### About this task
In the forum thread on fishing the Huron River, which stretch does one reply call easily wadeable under most conditions?

# Huron River Island Lake area/ Brighton



## MFPS (Jun 21, 2009)

Does anyone have any insight or advice they can give as to the type of fishing and general areas to fish...


----------



## Chromedoggy (Mar 25, 2007)

MFPS said:


> Does anyone have any insight or advice they can give as to the type of fishing and general areas to fish...



The entire river through the park is fishable with all warmwater species available. The dam to Kensington road is easily wadeable under most conditions.


----------



## Kelly Johnson (May 22, 2005)

Water's extremely low and fishing is pretty poor currently.


----------



## MFPS (Jun 21, 2009)

I was looking for some late spring early summer fishing with the wife.


----------



## MAttt (Dec 15, 2004)

Kelly Johnson said:


> Water's extremely low and fishing is pretty poor currently.


Not below the Kent Lake Dam atm since it is blasting due
to the annual 3 foot lowering of the Lake.

MFPS
You looking to fish from shore, wade,canoe?
Quite a bit of the river is wadeable and a couple of access points in the
park along with canoe and kayak rentals.


----------



## MFPS (Jun 21, 2009)

I was looking at fishing from US 23 in Brighton into Brighton rec. anyone ever had any luck up that far?


----------

### Exercise data
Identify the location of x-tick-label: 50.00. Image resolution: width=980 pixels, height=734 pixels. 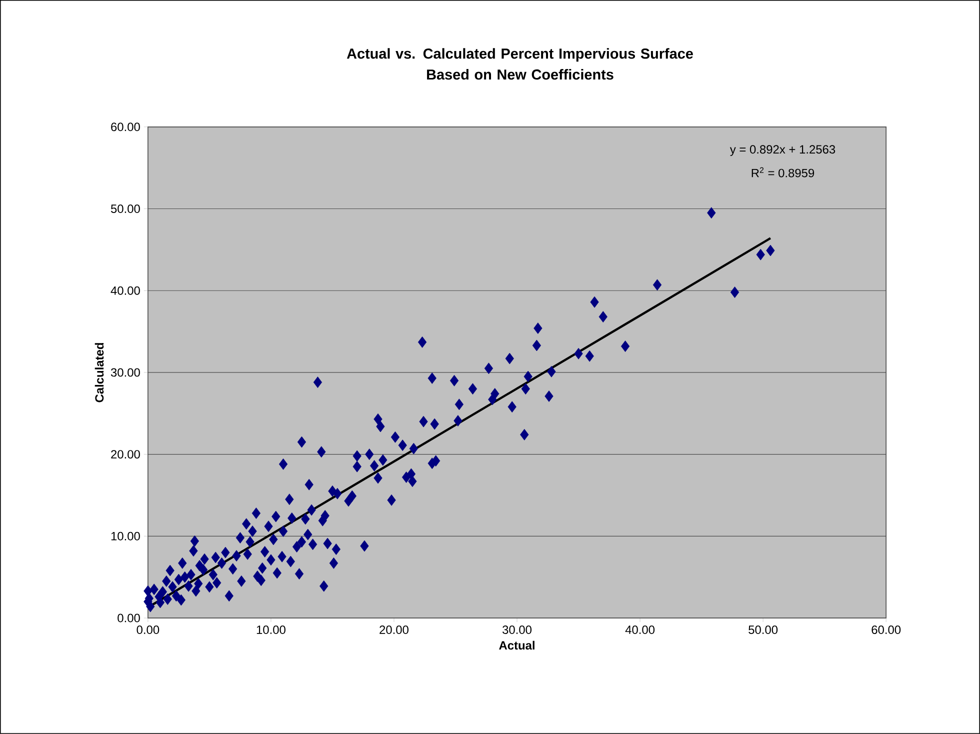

### Solution to the problem
The stretch from the dam to Kensington road.